**SUPPLIED TEXT**
[START]

When the government provides subsidies it props up one enterprise or group of people at the expense of another, in more ways than one. Subsidies create price floors for consumers at the expense of taxpayers.

Everyone has less money and has to spend more money on consumer goods, either because the goods they bought were subsidized, like tobacco, and then taxed, or because the supply of the goods is less than it could be if producers were not incentivized to produce subsidized goods.

Another consideration is how many subsidized goods are being exported. The taxpayer is paying for these goods to be produced while foreign consumers reap the benefits of our subsidized markets.

Tariffs

Tariffs are said to be used to protect local businesses from outside markets. The way this happens is that the government makes it more expensive to purchase foreign products. Because producers can only push the expense of a tax on the consumer so far, the producer has to eat some of the profit.

[END]

**WHAT IS ASKED**
[A] Condense the paragraph of the text on subsidies and tariffs that begins "Tariffs are said to be used" into a short bulleted list, keeping its main facts.
[B] Answer these questions using the text on subsidies and tariffs:
(i) What do subsidies create for consumers, and at whose expense?
(ii) Who benefits when subsidized goods are exported?
(iii) How does the government make foreign products less attractive through tariffs?
[C] Print the part of the text on subsidies and tariffs that opens with the words "Everyone has less" and closes with "produce subsidized goods.".
The listing is not needed for any of this work.

**SUPPLIED INFORMATION**
[START]

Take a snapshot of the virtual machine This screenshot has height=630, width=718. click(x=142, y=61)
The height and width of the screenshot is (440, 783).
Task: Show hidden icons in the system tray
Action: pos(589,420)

[END]

**THE REPLIES**
[A]
- Tariffs are said to protect local businesses from outside markets.
- They do this by making foreign products more expensive to buy.
- Producers can pass only part of the tax on to consumers, so they must absorb some of the cost out of their profit.

[B]
(i) Subsidies create price floors for consumers, at the expense of taxpayers.
(ii) Foreign consumers reap the benefits.
(iii) It makes foreign products more expensive to purchase.

[C]
Everyone has less money and has to spend more money on consumer goods, either because the goods they bought were subsidized, like tobacco, and then taxed, or because the supply of the goods is less than it could be if producers were not incentivized to produce subsidized goods.